Primo fra tutti “E fuori nevica“, quando durante lo spettacolo viene fuori la battuta “Napoletano? E famme ‘na pizza“. Sul quale ci ha scritto un libro e ne ha ispirato anche lo spettacolo che lo vede in questi giorni impegnato in tour. Al momento Vincenzo è in una tournée partita da Milano e che sta culminando questi giorni a Roma, che è un po’ la sua seconda casa “abito sia nella capitale sia a Napoli“.
Tornando agli stereotipi, “se sei napoletano” dice “sei anche un po’ imbroglione“. Se non altro “per le conseguenze comiche di questo concetto“. Vincenzo ha raccontato un episodio sfortunato risalente a “qualche tempo fa” mentre era fuori città. “Quando l’ho detto ai miei amici mi sono sentito rispondere ‘ma come, ti sei fatto fregare.

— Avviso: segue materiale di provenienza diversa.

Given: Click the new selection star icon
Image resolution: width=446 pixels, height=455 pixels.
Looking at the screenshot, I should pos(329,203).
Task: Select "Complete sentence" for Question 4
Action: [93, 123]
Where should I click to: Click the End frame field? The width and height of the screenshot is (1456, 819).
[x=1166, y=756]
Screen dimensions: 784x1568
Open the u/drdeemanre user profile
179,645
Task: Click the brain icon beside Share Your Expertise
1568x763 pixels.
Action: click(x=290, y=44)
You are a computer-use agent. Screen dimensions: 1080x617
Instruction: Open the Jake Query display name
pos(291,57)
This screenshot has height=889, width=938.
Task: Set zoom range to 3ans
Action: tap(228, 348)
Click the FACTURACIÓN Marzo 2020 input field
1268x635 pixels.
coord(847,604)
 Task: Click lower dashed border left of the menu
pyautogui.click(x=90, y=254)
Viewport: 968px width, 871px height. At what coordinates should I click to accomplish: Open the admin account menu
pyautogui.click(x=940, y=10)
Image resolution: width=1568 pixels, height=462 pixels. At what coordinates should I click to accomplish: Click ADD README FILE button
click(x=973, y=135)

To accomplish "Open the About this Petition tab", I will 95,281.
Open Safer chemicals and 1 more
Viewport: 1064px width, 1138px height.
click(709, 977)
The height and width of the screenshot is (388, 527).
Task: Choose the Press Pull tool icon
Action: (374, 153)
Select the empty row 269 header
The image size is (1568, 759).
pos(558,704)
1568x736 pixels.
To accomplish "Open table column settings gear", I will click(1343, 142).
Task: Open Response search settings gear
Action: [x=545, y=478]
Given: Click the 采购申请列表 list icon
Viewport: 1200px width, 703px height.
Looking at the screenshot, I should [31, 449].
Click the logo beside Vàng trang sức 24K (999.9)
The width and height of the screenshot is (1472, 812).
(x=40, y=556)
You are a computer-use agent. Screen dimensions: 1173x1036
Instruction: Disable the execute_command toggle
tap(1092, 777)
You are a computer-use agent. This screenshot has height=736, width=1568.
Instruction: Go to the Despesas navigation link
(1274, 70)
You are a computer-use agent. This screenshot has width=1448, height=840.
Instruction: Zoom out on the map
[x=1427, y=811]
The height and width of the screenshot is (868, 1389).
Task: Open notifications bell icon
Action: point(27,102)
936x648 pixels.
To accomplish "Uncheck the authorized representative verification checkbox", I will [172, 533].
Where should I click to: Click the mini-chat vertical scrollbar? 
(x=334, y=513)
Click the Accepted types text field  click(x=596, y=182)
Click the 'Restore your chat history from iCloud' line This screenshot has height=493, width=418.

Che razza di napoletano sei’. Come se fosse un deterrente per i ladri“.
Vincenzo Salemme: Napoli è “garanzia di risate“
Pregiudizi che però esistono solo da alcune parti “a Milano, se dici di aver mangiato un buon risotto a Palermo, nessuno si offende“. Tuttavia “guai a dire che hai trovato una pizza buona a Roma” riferendosi alla sua Napoli, perché ti risponderebbero “ma fammi il piacere, la pizza è buona solo qui“. Per loro è come un “tradimento“.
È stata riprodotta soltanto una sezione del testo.